Your child is already special to me.

Let me assure you- we will make this time spent at school worthwhile. For I believe these little bodies and souls are full of possibility. Full of potential. And I want you to know that I see this- I know this to be true within my heart. I know that your child is a capable, gifted, clever little person with a unique personality, mind and body. Your child is special. I want you to know that I will recognize this in your child- it will be my mission. And I will work on your behalf so that your son or daughter never forgets what you have taught them from the very start: how precious and valued they truly are.

My role in their life this year will in no way undermine your most important role as their first and most influential teacher. I have said before and I will say it again:

You are the very best teacher your child can come to know. You have taught your child well — taught them about life and love and joy and sorrow. Taught them to be honest and kind. Taught them to be thoughtful and generous. Taught them to care for others. You have taught them. And my hope is that your life continues to be the living textbook that your child reads the most avidly. May it be among the most inspiring books they ever open!
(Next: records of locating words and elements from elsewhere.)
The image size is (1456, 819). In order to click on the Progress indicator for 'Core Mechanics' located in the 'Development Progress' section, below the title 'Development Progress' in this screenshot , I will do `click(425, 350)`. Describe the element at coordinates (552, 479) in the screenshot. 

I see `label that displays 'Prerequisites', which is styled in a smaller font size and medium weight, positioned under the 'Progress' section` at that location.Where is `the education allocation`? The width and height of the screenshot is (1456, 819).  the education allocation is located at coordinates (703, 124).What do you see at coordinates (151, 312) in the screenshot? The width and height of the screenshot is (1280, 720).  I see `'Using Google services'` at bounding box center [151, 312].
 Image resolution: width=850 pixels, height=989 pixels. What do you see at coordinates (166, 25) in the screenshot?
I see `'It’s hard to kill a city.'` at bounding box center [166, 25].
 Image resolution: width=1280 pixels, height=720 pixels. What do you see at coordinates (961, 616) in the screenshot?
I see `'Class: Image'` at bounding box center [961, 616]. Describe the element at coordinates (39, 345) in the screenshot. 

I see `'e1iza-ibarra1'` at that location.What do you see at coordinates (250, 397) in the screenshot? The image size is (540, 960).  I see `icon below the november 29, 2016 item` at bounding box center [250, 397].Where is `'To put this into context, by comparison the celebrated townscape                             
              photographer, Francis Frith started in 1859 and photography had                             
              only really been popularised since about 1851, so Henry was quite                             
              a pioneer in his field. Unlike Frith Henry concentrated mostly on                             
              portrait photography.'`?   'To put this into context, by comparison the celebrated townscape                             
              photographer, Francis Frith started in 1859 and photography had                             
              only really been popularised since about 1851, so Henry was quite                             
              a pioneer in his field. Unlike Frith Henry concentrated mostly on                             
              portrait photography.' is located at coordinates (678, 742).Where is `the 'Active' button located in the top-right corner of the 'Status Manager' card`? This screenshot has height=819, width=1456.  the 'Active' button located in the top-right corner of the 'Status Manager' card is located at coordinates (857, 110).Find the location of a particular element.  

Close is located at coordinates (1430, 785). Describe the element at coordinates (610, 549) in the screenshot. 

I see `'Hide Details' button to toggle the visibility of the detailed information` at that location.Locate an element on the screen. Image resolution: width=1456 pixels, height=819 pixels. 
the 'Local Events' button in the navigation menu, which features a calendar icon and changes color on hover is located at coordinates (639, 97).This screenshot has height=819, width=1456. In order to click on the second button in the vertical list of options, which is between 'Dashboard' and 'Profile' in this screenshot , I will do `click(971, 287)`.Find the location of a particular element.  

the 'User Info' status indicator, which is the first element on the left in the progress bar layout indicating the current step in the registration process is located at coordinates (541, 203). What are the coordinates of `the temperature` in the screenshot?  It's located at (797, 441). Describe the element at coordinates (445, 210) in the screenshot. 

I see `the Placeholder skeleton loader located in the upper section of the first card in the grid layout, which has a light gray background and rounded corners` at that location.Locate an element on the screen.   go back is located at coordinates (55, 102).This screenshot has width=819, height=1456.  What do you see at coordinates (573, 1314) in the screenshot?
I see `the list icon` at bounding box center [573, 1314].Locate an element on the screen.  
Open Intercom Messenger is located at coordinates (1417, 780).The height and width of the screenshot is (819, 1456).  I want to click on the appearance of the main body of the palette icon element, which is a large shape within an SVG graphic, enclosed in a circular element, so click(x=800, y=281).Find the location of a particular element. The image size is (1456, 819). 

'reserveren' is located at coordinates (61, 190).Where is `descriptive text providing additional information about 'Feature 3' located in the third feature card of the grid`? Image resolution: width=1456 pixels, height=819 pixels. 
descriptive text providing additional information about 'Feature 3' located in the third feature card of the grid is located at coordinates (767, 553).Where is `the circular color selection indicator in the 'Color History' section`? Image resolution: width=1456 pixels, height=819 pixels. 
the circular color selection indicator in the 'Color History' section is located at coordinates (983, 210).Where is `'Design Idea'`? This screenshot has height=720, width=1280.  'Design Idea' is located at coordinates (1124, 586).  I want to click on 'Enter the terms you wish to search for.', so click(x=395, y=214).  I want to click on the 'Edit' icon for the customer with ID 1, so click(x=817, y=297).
As a teacher, I view the children in my class- indeed, in our school, as if they were my very own. Your child is my child while under my watch. I take that responsibility seriously- much the same as I do raising my own four children. There is a trust in passing one’s child over to another adult- a trust based on mutual understanding. The understanding is this: you give me your most precious treasure to look after all day long, and I will care for your treasure while they are in my care.

I will be there for them.

So when you place your precious loved one on the bus in the morning or drop them off at my classroom door, I want you to know that I do not take this responsibility I’ve been given lightly. And might I add- when those dear ones are returned to you again, when those precious children arrive home at the end of the day, I won’t stop caring. They are still in my heart. They are still on my mind. They are important to me. And they will always have a place in my heart. Please never forget: I will strive to care for your child this year in the best ways I know how.

Tenderly.
Gently.
Lovingly.
Compassionately.
Truthfully.
Deliberately.
Relevantly.
Patiently.

Parents, thank you for trusting me with this responsibility; it is my honor and privilege to be your child’s teacher this year. May it be for us all a year of wonder, nurture and discovery.